(DATA TO PROCESS):
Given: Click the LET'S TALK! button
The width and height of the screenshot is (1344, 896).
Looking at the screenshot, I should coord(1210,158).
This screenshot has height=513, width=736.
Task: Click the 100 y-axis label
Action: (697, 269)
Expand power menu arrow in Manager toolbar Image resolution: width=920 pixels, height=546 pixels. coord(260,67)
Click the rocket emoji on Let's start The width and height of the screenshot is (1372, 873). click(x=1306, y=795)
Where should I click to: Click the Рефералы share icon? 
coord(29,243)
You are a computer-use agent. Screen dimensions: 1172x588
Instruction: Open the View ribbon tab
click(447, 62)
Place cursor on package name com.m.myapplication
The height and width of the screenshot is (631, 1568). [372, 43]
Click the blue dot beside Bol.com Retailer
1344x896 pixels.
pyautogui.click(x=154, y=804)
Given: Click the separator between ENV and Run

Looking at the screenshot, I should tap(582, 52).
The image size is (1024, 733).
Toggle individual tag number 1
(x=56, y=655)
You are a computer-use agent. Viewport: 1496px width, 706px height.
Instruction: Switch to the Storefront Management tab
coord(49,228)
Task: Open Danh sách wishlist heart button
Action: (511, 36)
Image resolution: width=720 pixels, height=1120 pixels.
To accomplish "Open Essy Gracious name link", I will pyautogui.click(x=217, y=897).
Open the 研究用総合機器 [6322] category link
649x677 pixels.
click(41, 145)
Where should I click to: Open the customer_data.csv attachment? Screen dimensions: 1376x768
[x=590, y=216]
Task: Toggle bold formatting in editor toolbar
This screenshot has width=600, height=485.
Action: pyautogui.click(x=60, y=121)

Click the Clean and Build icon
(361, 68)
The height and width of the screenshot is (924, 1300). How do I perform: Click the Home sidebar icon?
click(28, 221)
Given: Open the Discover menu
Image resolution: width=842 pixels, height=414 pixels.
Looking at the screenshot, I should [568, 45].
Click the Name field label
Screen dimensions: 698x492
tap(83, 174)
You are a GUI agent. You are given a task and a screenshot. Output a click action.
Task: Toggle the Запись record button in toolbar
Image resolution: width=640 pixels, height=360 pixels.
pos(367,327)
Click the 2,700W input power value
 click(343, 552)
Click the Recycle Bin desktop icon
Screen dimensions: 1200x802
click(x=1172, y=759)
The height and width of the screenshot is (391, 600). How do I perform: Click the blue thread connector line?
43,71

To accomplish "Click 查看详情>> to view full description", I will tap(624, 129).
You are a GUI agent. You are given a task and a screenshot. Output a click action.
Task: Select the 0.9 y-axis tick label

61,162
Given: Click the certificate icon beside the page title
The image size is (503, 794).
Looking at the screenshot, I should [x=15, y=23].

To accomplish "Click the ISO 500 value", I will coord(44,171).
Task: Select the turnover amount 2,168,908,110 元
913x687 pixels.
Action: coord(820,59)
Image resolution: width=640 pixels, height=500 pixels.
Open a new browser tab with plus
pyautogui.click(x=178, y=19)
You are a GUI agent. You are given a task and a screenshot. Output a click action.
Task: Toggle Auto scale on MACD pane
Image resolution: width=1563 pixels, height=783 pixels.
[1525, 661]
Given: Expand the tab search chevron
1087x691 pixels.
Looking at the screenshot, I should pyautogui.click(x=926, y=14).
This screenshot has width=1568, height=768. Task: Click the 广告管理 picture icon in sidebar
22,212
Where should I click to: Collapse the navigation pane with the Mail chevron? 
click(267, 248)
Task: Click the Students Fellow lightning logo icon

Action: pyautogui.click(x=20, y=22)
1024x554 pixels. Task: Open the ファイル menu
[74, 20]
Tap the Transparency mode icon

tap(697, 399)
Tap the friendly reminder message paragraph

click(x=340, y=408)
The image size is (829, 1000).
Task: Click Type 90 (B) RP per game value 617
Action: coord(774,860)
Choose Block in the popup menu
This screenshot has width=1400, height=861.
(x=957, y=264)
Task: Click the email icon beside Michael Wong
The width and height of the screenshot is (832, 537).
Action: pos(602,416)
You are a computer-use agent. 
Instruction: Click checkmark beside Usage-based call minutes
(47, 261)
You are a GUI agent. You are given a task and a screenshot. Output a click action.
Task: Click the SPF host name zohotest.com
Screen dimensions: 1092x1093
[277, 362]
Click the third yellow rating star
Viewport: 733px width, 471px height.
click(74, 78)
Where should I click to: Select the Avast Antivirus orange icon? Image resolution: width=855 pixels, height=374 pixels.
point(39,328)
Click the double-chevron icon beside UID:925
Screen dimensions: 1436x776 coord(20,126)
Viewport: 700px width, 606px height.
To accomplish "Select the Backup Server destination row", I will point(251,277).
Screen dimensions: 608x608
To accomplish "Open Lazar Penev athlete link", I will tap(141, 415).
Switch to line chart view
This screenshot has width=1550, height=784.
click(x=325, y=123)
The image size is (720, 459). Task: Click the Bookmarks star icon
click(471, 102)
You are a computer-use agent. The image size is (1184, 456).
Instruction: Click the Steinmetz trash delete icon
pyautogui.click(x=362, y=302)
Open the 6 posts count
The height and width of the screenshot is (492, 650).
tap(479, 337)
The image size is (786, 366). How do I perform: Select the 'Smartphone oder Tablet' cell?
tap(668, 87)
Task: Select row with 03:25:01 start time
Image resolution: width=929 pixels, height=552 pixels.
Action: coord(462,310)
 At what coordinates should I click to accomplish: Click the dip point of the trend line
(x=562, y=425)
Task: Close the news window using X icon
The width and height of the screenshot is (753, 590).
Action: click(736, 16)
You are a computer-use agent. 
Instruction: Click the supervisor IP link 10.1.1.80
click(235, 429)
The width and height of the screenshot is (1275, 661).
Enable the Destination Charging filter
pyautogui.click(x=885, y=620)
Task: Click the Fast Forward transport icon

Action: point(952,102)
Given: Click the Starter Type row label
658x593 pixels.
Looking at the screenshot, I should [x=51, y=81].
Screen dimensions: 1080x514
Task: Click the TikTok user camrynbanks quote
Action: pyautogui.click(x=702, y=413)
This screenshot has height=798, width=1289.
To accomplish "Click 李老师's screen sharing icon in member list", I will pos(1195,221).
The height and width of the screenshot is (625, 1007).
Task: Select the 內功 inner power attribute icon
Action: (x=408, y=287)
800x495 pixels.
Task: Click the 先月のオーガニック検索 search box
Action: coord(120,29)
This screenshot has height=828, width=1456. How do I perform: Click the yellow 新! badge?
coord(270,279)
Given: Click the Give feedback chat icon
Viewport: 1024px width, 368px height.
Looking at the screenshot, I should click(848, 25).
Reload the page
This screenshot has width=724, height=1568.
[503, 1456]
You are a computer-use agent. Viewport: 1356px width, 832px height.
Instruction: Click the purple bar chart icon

(EXERCISE OBJECTIVE):
Copy exactly the lines from the top of the entries through the line with "Given: Open the Discover menu" in it, please, keeping both ends and adding nothing.

(YOUR RESPONSE):
Given: Click the LET'S TALK! button
The width and height of the screenshot is (1344, 896).
Looking at the screenshot, I should coord(1210,158).
This screenshot has height=513, width=736.
Task: Click the 100 y-axis label
Action: (697, 269)
Expand power menu arrow in Manager toolbar Image resolution: width=920 pixels, height=546 pixels. coord(260,67)
Click the rocket emoji on Let's start The width and height of the screenshot is (1372, 873). click(x=1306, y=795)
Where should I click to: Click the Рефералы share icon? 
coord(29,243)
You are a computer-use agent. Screen dimensions: 1172x588
Instruction: Open the View ribbon tab
click(447, 62)
Place cursor on package name com.m.myapplication
The height and width of the screenshot is (631, 1568). [372, 43]
Click the blue dot beside Bol.com Retailer
1344x896 pixels.
pyautogui.click(x=154, y=804)
Given: Click the separator between ENV and Run

Looking at the screenshot, I should tap(582, 52).
The image size is (1024, 733).
Toggle individual tag number 1
(x=56, y=655)
You are a computer-use agent. Viewport: 1496px width, 706px height.
Instruction: Switch to the Storefront Management tab
coord(49,228)
Task: Open Danh sách wishlist heart button
Action: (511, 36)
Image resolution: width=720 pixels, height=1120 pixels.
To accomplish "Open Essy Gracious name link", I will pyautogui.click(x=217, y=897).
Open the 研究用総合機器 [6322] category link
649x677 pixels.
click(41, 145)
Where should I click to: Open the customer_data.csv attachment? Screen dimensions: 1376x768
[x=590, y=216]
Task: Toggle bold formatting in editor toolbar
This screenshot has width=600, height=485.
Action: pyautogui.click(x=60, y=121)

Click the Clean and Build icon
(361, 68)
The height and width of the screenshot is (924, 1300). How do I perform: Click the Home sidebar icon?
click(28, 221)
Given: Open the Discover menu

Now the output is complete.